Dans l’après-coup de ce retour entre l’instant de voir et le temps de comprendre s’est logé la question de la hâte. La hâte de l’observation située dans l’ici et le maintenant sur le lieu de stage. Le stagiaire est dans une position d’attente, où la hâte est différée. Puis vient le temps plus élaboré de comprendre ce qui avait été saisi pendant l’observation.
Au 3ème temps, concernant mon exposé sur l’étude de cas, je réalise que le temps 2, porté par l’analyse universitaire, se révélait comme mon désir de comprendre, ma quête de sens. Il s’agissait de l’essai de construction artificielle d’un savoir, qu’il me semble aujourd’hui devoir déconstruire.
Puisqu’entre ces temps existe une faille, celle qui fait de l’incompréhension du stagiaire au supposé savoir transmis par l’Université. Le statut de stagiaire a aussi l’avantage de nous protéger, en tant que débutant « apprenant », et donc légitimant le non savoir. En effet, le stagiaire en fin d’études, « futur clinicien » face à l’ignorance et à ses questionnements, a encore le droit de ne pas trouver de réponses, de ne pas tout à fait conclure. Dans ses écrits universitaires, les conclusions peuvent-être encore des hypothèses étayées de son regard nouveau sur le terrain. L’observation est représentée par la pratique alors que l’essai de compréhension est aussi rattaché par la théorie. Ainsi, au temps de conclure semblent s’affronter et s’opposer observation et compréhension, pratique et théorie, qu’il est parfois difficile de pouvoir lier. Or c’est dans ce paradoxe que naît l’émergence du temps de conclure.

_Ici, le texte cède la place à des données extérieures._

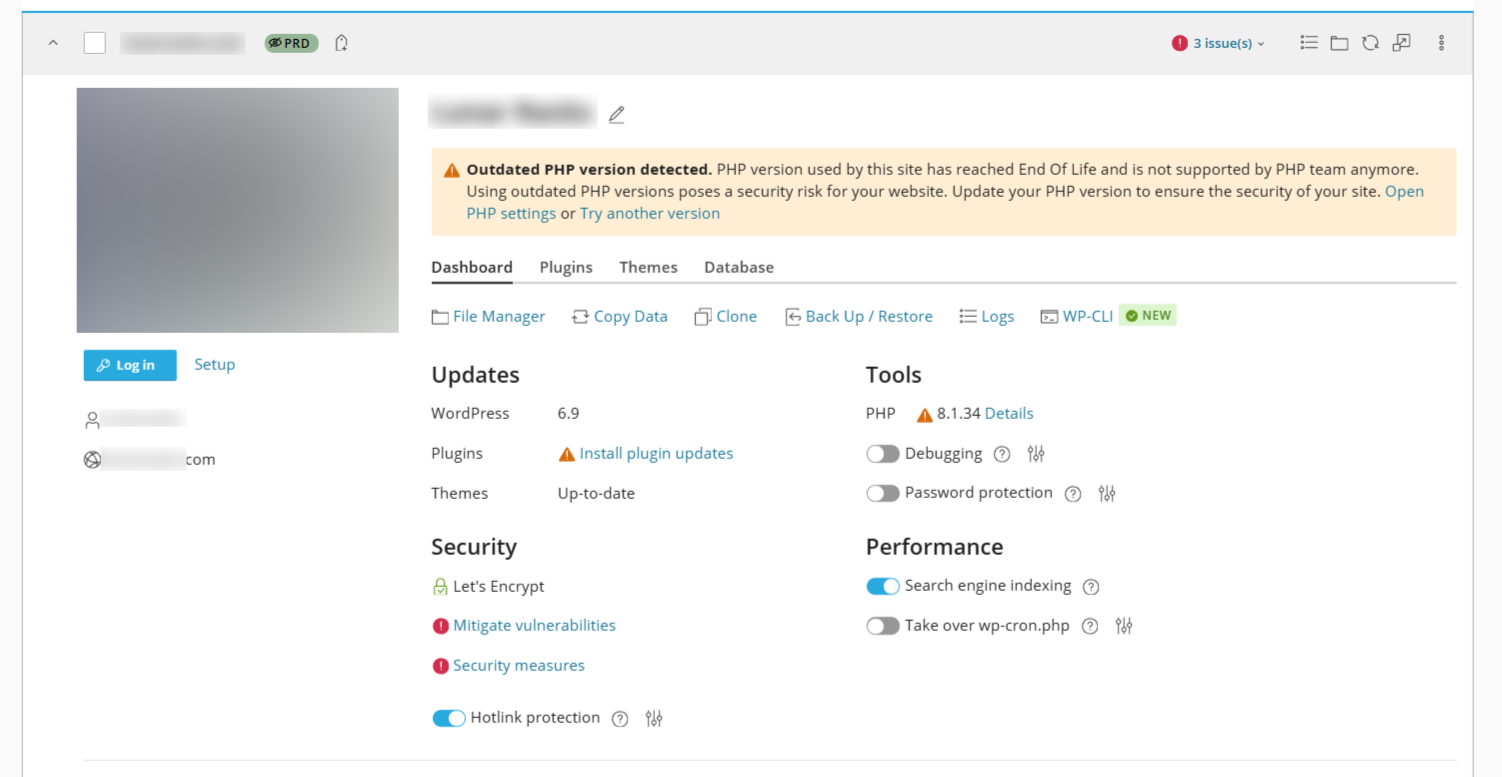1502x777 pixels.
Task: Click the refresh icon in the header bar
Action: 1370,43
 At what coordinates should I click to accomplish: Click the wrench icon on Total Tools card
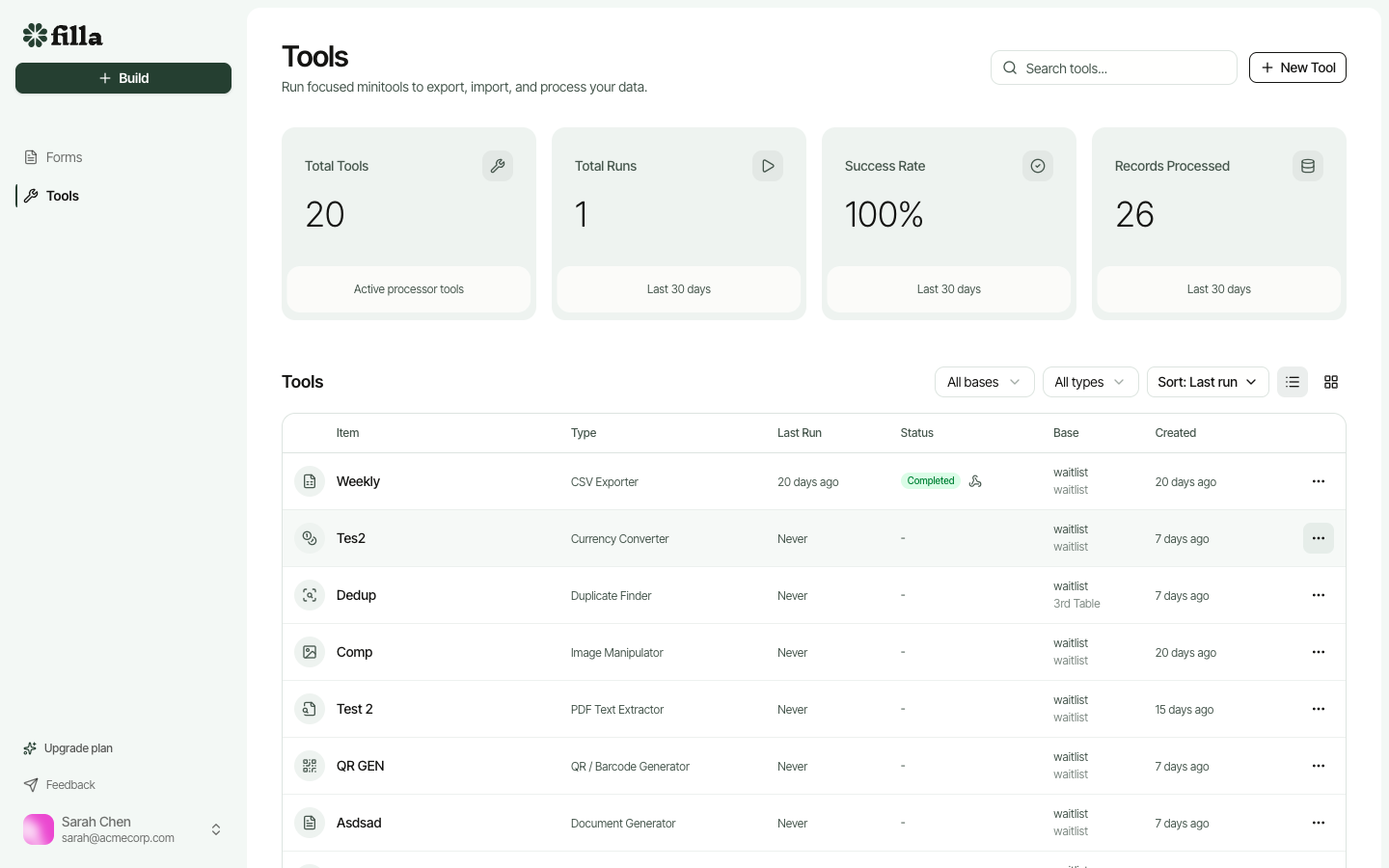point(498,166)
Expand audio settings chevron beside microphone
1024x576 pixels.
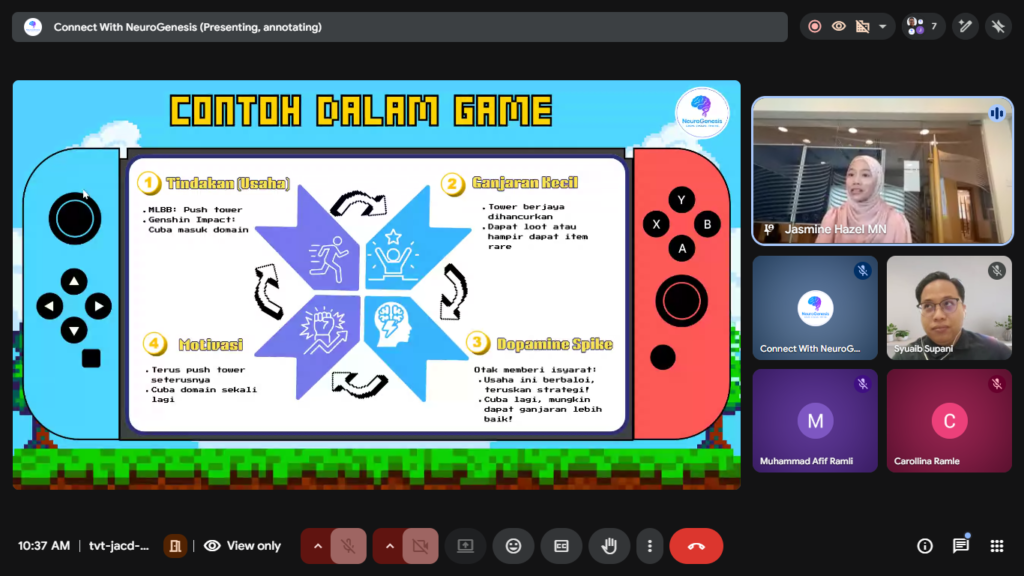pyautogui.click(x=318, y=546)
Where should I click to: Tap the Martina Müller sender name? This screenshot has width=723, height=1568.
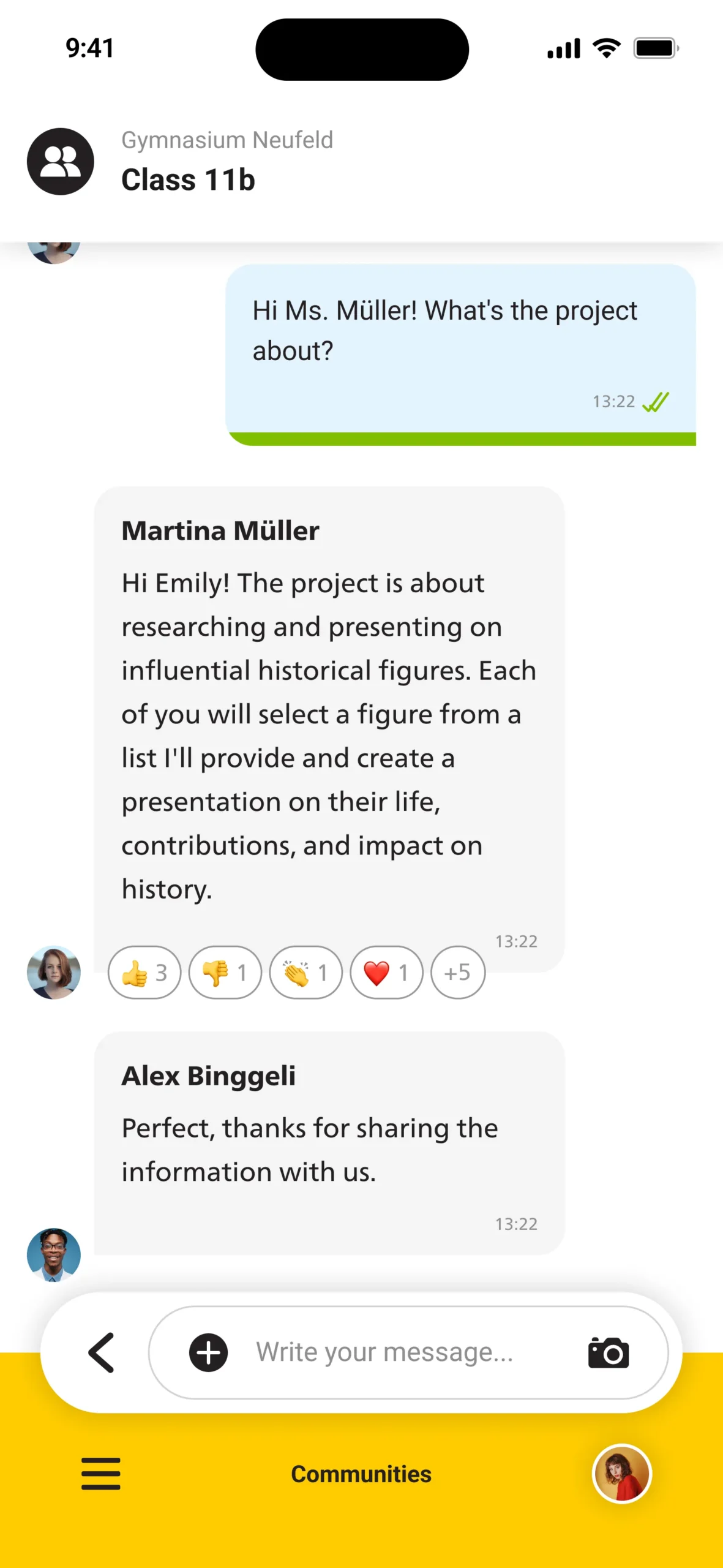(x=220, y=530)
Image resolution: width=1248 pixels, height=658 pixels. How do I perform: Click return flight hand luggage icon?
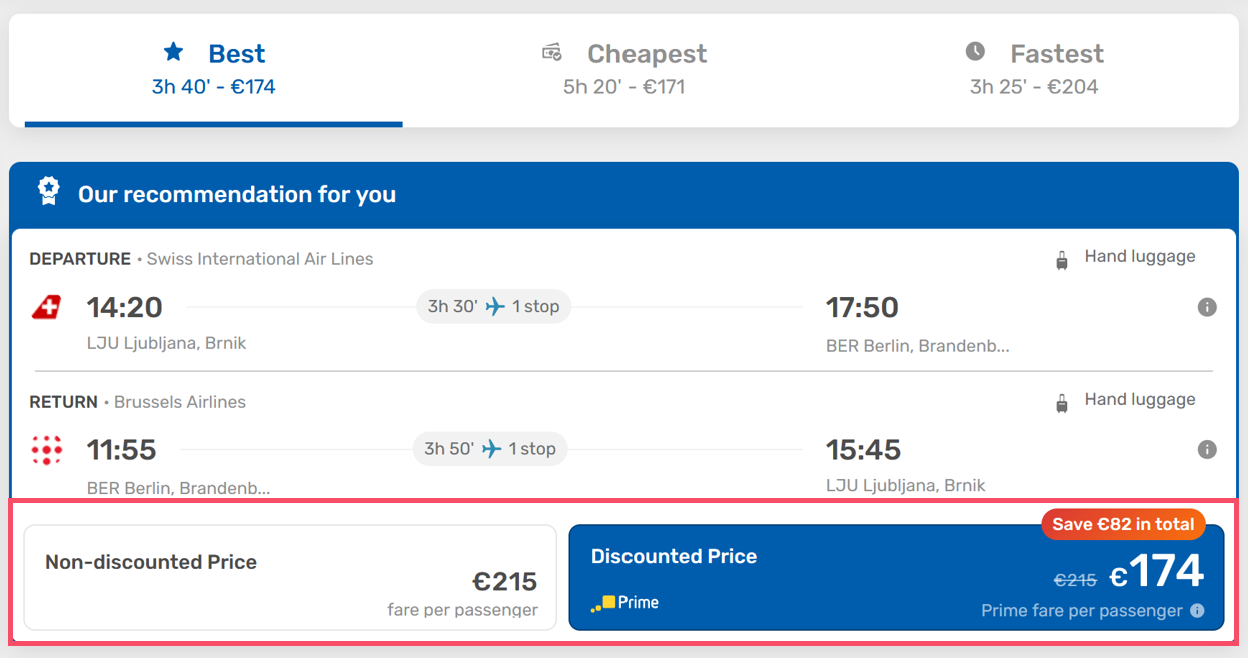coord(1062,403)
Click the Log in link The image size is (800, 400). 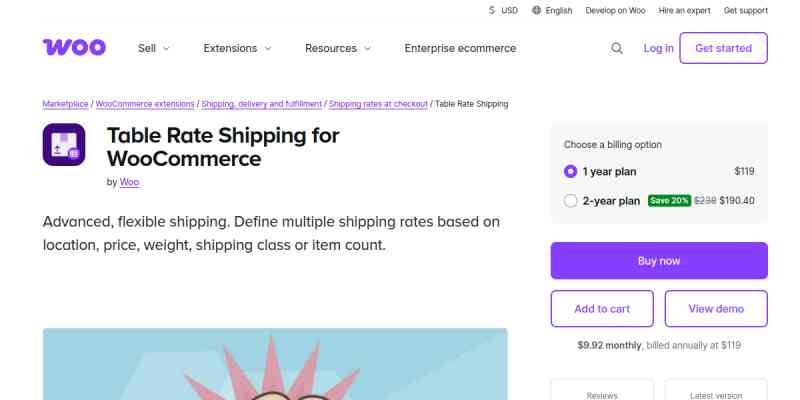pyautogui.click(x=658, y=48)
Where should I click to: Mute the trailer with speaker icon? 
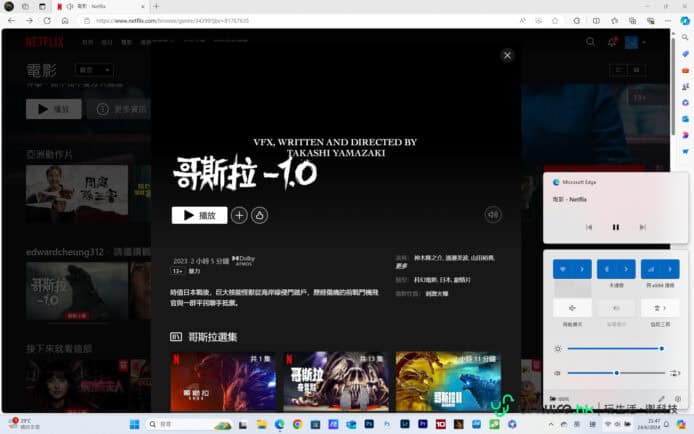(492, 214)
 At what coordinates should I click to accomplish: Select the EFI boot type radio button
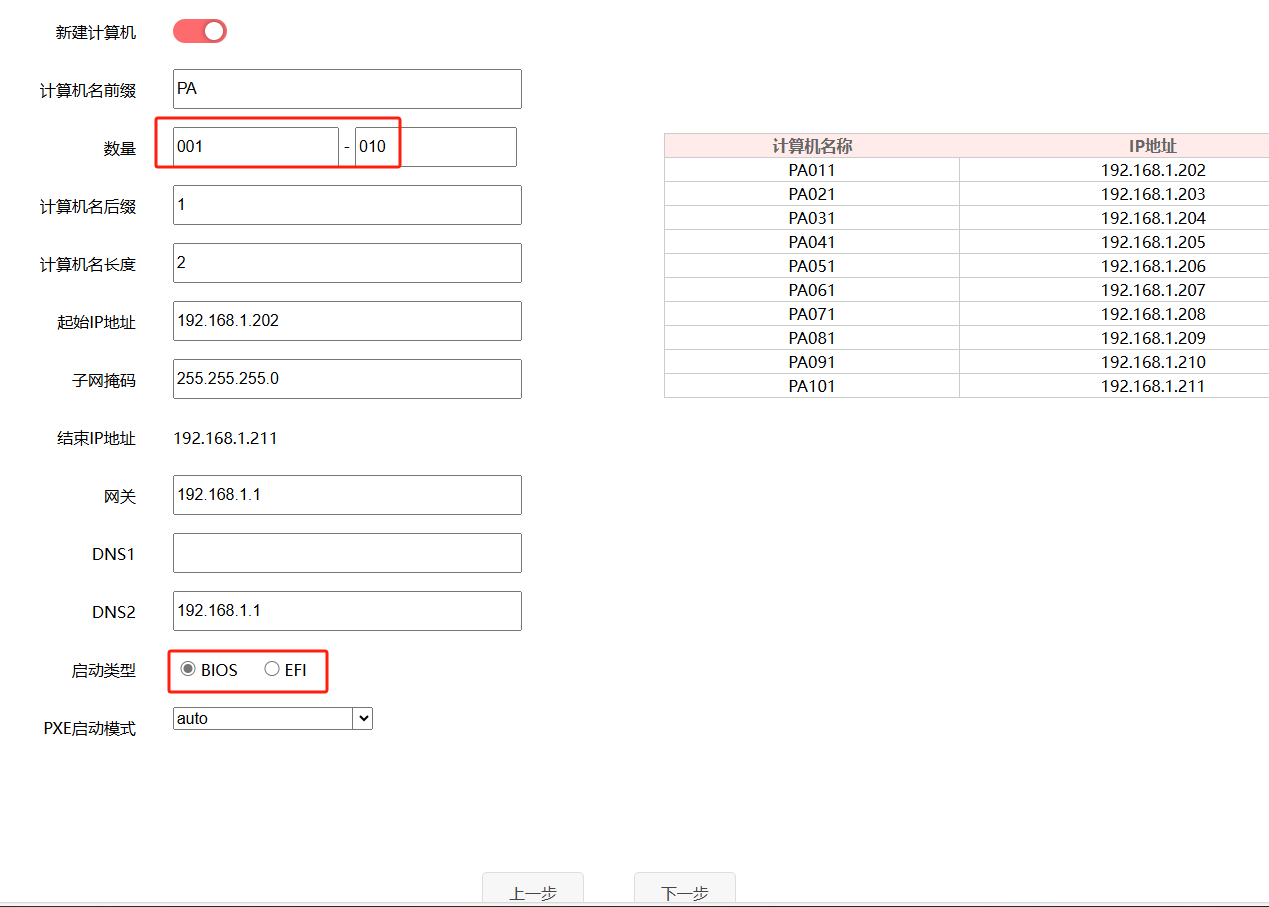(x=272, y=670)
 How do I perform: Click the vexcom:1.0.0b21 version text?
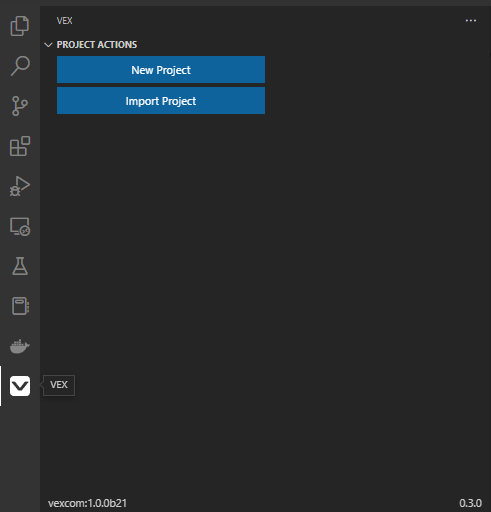87,503
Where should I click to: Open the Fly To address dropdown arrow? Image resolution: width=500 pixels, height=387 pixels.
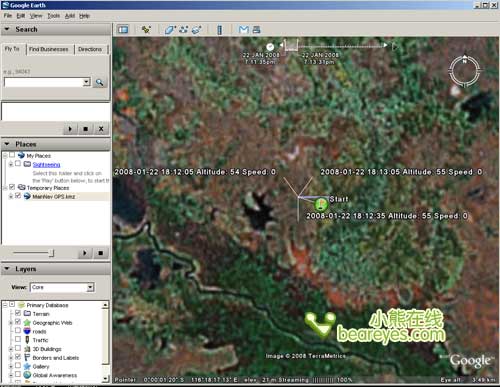click(87, 82)
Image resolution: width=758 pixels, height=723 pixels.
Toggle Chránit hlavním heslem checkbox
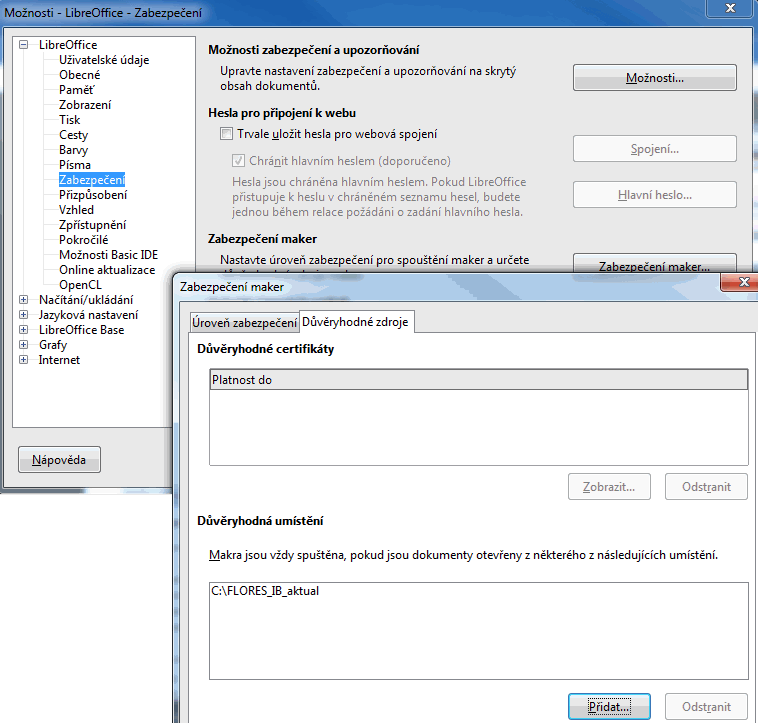(x=238, y=160)

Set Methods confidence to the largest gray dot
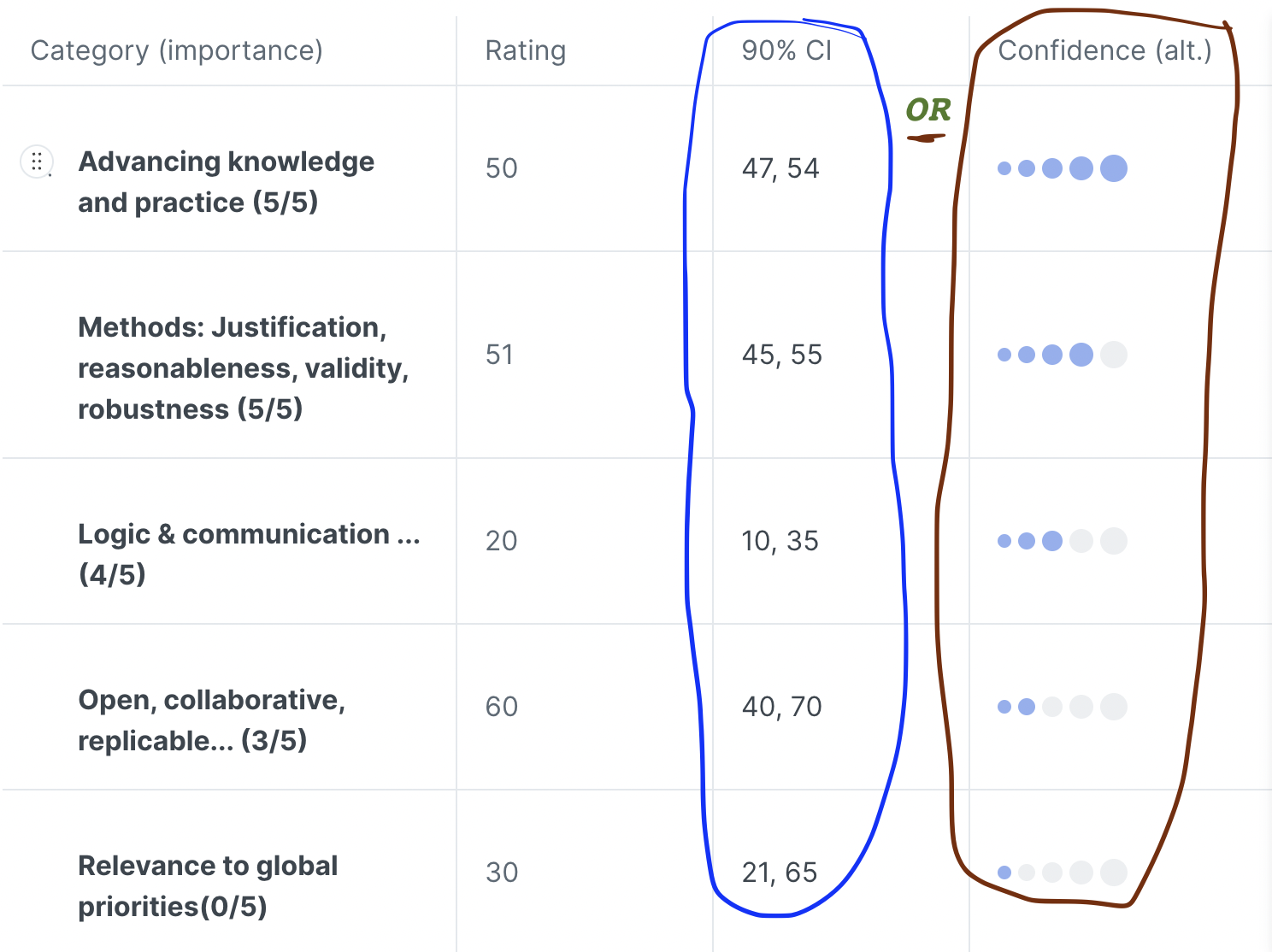pos(1113,355)
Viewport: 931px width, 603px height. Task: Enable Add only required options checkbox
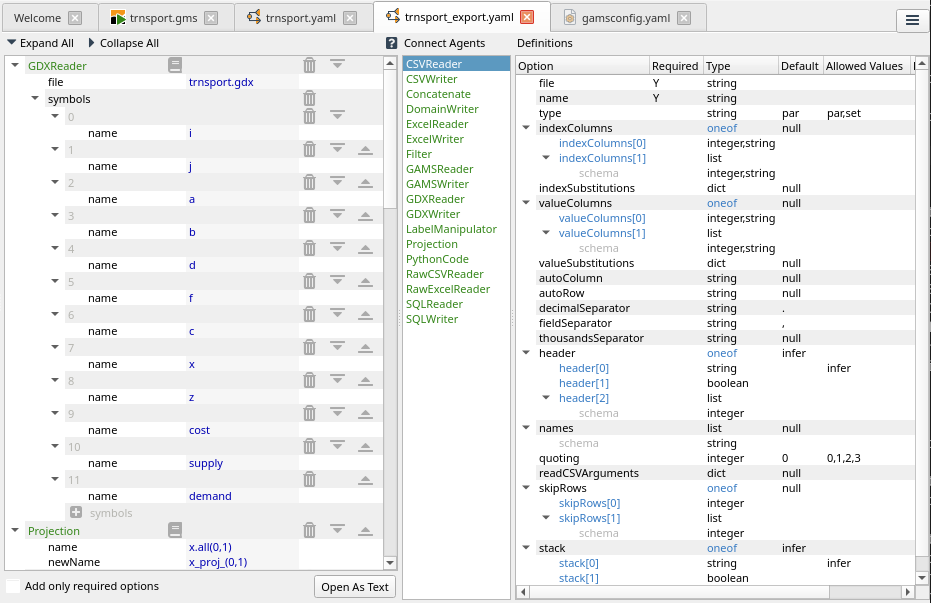point(13,587)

Et c’est bien ce 3ème temps, celui de conclure que proposait Lacan, qui se trouve au cœur de la pratique. Cette conclusion qui est attendue du clinicien, et qu’il cherche lui-même à atteindre.
Lorsque l’on débute en tant que jeune clinicien, là où le supposé savoir universitaire, et la « protection » autrefois apportée par notre statut de stagiaire venait faire bouclier au « non savoir », il faut désormais se positionner. Dans l’illusion qu’en étant professionnel les doutes seront moins forts, le moment de conclure plus évident, le jeune professionnel se confronte à ce point de butée où il se rend compte qu’il ne sait toujours pas, peut-être moins encore. Là où l’université tentait de donner des clés pour nous amener à conclure, à comprendre le patient et son symptôme et envisager sa demande, l’ensemble même de ces mots « symptôme », « demande » ne deviennent plus si évidents, parfois même énigmatiques. Le supposé savoir que l’on pensait pouvoir et devoir apporter en tant que clinicien est remis en cause, et devient celui du patient. C’est du patient que vient le savoir et le clinicien qui cherche à comprendre puis à conclure.
Ce 3ème temps n’est plus alors seulement un temps unique de conclusion apportée par le clinicien sachant, mais une construction dans l’interaction de ces 3 temps entre la hâte de voir de l’ancien stagiaire, la hâte de conclure du jeune clinicien et le temps de comprendre toujours demeurant, qui ne s’organisent pas en temps chronologiques mais en temps logiques.